Paper 2019/738

Scrutinizing the Tower Field Implementation of the $\mathbb{F}_{2^8}$ Inverter -- with Applications to AES, Camellia, and SM4

Zihao Wei, Siwei Sun, Lei Hu, Man Wei, Joan Boyar, and Rene Peralta

Abstract

The tower field implementation of the $\mathbb{F}_{2^8}$ inverter is not only the key technique for compact implementations of the S-boxes of several internationally standardized block ciphers such as AES, Camellia, and SM4, but also the underlying structure many side-channel attack resistant AES implementations rely on.

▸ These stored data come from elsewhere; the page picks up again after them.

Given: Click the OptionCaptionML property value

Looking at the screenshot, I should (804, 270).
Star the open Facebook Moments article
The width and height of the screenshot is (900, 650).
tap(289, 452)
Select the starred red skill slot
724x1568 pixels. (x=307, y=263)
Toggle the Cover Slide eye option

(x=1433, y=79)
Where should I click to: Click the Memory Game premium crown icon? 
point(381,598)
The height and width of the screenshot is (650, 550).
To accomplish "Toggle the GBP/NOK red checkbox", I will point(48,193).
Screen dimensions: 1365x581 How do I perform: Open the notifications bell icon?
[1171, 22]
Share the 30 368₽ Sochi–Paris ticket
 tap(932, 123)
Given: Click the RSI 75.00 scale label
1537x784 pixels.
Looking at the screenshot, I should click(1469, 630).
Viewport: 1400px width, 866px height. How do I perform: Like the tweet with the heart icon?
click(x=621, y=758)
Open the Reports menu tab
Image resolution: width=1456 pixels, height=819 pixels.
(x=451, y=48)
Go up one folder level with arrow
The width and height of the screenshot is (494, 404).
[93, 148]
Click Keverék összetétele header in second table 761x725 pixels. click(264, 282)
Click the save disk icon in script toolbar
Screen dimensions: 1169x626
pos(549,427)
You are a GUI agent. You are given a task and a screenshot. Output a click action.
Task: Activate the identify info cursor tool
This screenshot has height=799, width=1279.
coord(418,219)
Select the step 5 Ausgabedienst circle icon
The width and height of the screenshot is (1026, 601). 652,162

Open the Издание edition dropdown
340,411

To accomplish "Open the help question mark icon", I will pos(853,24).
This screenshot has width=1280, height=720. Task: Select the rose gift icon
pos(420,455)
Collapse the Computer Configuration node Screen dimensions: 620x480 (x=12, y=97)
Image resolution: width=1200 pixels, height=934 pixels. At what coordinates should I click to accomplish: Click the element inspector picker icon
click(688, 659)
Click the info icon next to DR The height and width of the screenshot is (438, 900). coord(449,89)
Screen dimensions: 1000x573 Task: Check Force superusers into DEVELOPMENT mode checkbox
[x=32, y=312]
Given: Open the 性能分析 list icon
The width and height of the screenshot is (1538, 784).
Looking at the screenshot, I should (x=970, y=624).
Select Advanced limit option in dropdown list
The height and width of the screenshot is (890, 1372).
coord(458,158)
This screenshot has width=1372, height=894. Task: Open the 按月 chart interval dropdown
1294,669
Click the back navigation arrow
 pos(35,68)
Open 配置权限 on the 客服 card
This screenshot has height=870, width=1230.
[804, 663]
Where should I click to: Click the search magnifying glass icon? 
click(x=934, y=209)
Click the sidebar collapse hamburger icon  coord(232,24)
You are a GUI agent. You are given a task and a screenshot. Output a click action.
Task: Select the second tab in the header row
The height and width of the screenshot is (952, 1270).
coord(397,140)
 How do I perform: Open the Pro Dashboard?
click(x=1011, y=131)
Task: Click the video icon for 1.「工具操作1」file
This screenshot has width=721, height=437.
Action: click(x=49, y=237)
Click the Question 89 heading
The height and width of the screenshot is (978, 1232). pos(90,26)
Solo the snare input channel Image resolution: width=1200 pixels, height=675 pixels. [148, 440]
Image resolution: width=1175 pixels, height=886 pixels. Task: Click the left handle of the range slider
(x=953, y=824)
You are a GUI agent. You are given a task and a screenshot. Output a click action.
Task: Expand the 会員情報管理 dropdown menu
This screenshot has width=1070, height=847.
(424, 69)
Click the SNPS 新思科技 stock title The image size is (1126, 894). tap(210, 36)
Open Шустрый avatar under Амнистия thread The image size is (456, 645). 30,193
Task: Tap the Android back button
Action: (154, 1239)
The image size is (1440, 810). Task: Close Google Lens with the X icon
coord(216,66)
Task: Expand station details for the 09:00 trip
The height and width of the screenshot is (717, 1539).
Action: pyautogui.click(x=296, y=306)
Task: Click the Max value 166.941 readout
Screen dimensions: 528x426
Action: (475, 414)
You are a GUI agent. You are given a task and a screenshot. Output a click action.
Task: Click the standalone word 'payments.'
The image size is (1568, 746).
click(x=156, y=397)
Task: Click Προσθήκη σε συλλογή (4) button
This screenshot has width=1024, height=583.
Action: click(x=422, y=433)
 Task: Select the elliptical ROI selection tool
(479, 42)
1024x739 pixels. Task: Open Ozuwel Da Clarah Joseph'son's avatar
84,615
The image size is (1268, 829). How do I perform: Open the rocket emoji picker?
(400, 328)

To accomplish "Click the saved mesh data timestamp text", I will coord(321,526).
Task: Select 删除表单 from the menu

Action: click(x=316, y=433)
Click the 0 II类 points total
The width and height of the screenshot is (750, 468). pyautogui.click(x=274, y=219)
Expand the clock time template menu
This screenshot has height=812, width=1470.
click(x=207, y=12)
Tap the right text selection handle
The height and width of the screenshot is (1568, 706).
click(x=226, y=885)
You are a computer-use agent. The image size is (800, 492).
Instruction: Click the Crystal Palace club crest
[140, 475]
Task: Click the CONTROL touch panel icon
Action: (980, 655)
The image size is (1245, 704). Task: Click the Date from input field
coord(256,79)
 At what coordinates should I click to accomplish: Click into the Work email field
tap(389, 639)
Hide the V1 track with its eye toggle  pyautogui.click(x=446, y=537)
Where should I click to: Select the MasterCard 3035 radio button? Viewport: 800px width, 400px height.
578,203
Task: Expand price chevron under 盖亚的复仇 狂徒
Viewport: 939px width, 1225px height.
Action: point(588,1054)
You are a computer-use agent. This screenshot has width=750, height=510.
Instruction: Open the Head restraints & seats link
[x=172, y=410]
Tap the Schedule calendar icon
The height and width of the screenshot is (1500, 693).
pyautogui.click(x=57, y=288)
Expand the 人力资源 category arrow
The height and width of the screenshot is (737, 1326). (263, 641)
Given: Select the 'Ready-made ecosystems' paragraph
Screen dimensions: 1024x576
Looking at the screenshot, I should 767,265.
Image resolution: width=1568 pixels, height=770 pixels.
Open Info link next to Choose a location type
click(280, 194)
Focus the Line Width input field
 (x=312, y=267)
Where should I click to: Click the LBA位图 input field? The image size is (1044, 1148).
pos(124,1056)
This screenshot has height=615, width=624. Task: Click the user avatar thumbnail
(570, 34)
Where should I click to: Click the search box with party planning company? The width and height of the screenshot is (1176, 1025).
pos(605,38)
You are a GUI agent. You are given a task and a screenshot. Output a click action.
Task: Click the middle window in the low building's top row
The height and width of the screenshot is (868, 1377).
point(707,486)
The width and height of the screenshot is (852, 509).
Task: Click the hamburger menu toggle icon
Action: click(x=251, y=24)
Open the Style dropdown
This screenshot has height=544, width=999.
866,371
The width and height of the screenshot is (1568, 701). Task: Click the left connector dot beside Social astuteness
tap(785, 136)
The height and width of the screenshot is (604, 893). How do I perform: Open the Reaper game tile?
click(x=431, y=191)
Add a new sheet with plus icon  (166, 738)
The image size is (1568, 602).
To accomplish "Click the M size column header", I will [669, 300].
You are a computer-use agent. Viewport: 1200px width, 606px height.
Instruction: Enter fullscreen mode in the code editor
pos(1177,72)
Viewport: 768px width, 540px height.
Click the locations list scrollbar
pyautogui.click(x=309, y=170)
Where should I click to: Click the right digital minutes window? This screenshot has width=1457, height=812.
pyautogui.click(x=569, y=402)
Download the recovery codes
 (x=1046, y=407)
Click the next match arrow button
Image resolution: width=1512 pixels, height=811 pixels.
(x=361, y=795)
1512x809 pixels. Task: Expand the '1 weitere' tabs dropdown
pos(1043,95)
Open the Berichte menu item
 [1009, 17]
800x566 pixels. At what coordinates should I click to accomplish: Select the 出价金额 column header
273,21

In this work, we conduct an exhaustive study of the tower field representations of the $\mathbb{F}_{2^8}$ inverter with normal bases by applying several state-of-the-art combinatorial logic minimization techniques. As a result, we achieve improved implementations of the AES, Camellia and SM4 S-boxes in terms of area footprint. Surprisingly, we are still able to improve the currently known most compact implementation of the AES S-box from CHES 2018 by 5.5 GE, beating the record again (Excluding this work, the latest improvement was proposed at CHES 2018, which achieves 11.75 GE improvement over the optimal implementation at the time). For Camellia and SM4, the improvements are even more significant. The Verilog codes of our implementations of the AES, Camellia and SM4 S-boxes are openly available.